Records contained in a dataset:

────────────────────────────────────────

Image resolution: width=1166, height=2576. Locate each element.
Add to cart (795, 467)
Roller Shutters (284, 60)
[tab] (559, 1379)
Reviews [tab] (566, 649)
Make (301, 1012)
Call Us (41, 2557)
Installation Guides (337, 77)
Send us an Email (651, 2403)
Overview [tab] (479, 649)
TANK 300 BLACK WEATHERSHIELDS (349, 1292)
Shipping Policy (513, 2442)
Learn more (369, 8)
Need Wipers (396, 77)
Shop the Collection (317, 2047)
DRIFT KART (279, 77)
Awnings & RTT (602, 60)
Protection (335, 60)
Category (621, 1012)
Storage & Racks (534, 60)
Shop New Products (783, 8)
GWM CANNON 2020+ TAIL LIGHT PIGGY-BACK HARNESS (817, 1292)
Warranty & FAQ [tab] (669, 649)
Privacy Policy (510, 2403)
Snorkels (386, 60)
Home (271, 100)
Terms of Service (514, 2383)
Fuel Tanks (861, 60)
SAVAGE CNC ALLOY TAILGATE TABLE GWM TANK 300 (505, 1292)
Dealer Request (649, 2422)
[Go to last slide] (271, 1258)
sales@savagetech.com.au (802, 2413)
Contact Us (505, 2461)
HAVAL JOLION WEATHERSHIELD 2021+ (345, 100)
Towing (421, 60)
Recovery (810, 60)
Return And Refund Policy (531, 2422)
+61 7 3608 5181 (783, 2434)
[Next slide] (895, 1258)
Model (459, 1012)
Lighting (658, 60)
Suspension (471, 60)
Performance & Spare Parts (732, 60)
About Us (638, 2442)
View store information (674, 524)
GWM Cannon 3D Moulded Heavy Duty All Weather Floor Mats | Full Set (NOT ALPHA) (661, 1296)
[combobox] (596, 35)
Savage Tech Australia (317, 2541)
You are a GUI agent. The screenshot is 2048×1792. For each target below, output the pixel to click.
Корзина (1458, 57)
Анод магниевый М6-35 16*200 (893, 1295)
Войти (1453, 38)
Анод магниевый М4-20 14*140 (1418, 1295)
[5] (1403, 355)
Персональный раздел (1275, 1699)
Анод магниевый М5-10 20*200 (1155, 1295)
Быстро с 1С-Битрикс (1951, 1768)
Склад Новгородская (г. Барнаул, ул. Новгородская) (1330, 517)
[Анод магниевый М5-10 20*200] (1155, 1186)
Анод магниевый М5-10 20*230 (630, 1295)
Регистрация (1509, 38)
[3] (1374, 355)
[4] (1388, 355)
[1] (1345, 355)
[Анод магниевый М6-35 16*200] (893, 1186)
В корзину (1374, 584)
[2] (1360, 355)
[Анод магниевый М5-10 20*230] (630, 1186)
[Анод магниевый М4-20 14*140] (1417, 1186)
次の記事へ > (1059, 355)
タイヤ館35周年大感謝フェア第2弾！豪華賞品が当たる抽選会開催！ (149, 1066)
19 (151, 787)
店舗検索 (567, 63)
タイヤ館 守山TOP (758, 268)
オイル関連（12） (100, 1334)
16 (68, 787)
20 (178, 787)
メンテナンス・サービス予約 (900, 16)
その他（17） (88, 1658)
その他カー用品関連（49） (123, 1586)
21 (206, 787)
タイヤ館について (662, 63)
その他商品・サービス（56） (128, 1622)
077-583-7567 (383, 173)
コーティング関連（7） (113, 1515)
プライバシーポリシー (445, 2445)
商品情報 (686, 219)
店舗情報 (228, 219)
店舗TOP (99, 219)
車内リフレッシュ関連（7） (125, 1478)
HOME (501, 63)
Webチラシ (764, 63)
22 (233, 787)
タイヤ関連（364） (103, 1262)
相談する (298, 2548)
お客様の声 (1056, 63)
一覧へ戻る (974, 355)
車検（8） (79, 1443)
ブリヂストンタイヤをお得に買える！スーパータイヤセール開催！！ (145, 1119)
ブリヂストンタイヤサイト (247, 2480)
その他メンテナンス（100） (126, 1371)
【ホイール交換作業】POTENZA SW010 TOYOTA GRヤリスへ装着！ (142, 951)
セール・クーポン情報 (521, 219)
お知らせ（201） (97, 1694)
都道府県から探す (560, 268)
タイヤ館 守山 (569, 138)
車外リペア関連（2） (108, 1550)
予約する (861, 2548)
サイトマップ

────────────────────────────────────────

§ **Task requirements**: Copy every record verbatim.

§ **Answer to the problem**:
Image resolution: width=1166, height=2576. Locate each element.
Add to cart (795, 467)
Roller Shutters (284, 60)
[tab] (559, 1379)
Reviews [tab] (566, 649)
Make (301, 1012)
Call Us (41, 2557)
Installation Guides (337, 77)
Send us an Email (651, 2403)
Overview [tab] (479, 649)
TANK 300 BLACK WEATHERSHIELDS (349, 1292)
Shipping Policy (513, 2442)
Learn more (369, 8)
Need Wipers (396, 77)
Shop the Collection (317, 2047)
DRIFT KART (279, 77)
Awnings & RTT (602, 60)
Protection (335, 60)
Category (621, 1012)
Storage & Racks (534, 60)
Shop New Products (783, 8)
GWM CANNON 2020+ TAIL LIGHT PIGGY-BACK HARNESS (817, 1292)
Warranty & FAQ [tab] (669, 649)
Privacy Policy (510, 2403)
Snorkels (386, 60)
Home (271, 100)
Terms of Service (514, 2383)
Fuel Tanks (861, 60)
SAVAGE CNC ALLOY TAILGATE TABLE GWM TANK 300 (505, 1292)
Dealer Request (649, 2422)
[Go to last slide] (271, 1258)
sales@savagetech.com.au (802, 2413)
Contact Us (505, 2461)
HAVAL JOLION WEATHERSHIELD 2021+ (345, 100)
Towing (421, 60)
Recovery (810, 60)
Return And Refund Policy (531, 2422)
+61 7 3608 5181 (783, 2434)
[Next slide] (895, 1258)
Model (459, 1012)
Lighting (658, 60)
Suspension (471, 60)
Performance & Spare Parts (732, 60)
About Us (638, 2442)
View store information (674, 524)
GWM Cannon 3D Moulded Heavy Duty All Weather Floor Mats | Full Set (NOT ALPHA) (661, 1296)
[combobox] (596, 35)
Savage Tech Australia (317, 2541)
You are a GUI agent. The screenshot is 2048×1792. For each target below, output the pixel to click.
Корзина (1458, 57)
Анод магниевый М6-35 16*200 (893, 1295)
Войти (1453, 38)
Анод магниевый М4-20 14*140 (1418, 1295)
[5] (1403, 355)
Персональный раздел (1275, 1699)
Анод магниевый М5-10 20*200 (1155, 1295)
Быстро с 1С-Битрикс (1951, 1768)
Склад Новгородская (г. Барнаул, ул. Новгородская) (1330, 517)
[Анод магниевый М5-10 20*200] (1155, 1186)
Анод магниевый М5-10 20*230 (630, 1295)
Регистрация (1509, 38)
[3] (1374, 355)
[4] (1388, 355)
[1] (1345, 355)
[Анод магниевый М6-35 16*200] (893, 1186)
В корзину (1374, 584)
[2] (1360, 355)
[Анод магниевый М5-10 20*230] (630, 1186)
[Анод магниевый М4-20 14*140] (1417, 1186)
次の記事へ > (1059, 355)
タイヤ館35周年大感謝フェア第2弾！豪華賞品が当たる抽選会開催！ (149, 1066)
19 (151, 787)
店舗検索 (567, 63)
タイヤ館 守山TOP (758, 268)
オイル関連（12） (100, 1334)
16 (68, 787)
20 (178, 787)
メンテナンス・サービス予約 (900, 16)
その他（17） (88, 1658)
その他カー用品関連（49） (123, 1586)
21 (206, 787)
タイヤ館について (662, 63)
その他商品・サービス（56） (128, 1622)
077-583-7567 (383, 173)
コーティング関連（7） (113, 1515)
プライバシーポリシー (445, 2445)
商品情報 (686, 219)
店舗情報 (228, 219)
店舗TOP (99, 219)
車内リフレッシュ関連（7） (125, 1478)
HOME (501, 63)
Webチラシ (764, 63)
22 (233, 787)
タイヤ関連（364） (103, 1262)
相談する (298, 2548)
お客様の声 (1056, 63)
一覧へ戻る (974, 355)
車検（8） (79, 1443)
ブリヂストンタイヤをお得に買える！スーパータイヤセール開催！！ (145, 1119)
ブリヂストンタイヤサイト (247, 2480)
その他メンテナンス（100） (126, 1371)
【ホイール交換作業】POTENZA SW010 TOYOTA GRヤリスへ装着！ (142, 951)
セール・クーポン情報 (521, 219)
お知らせ（201） (97, 1694)
都道府県から探す (560, 268)
タイヤ館 守山 (569, 138)
車外リペア関連（2） (108, 1550)
予約する (861, 2548)
サイトマップ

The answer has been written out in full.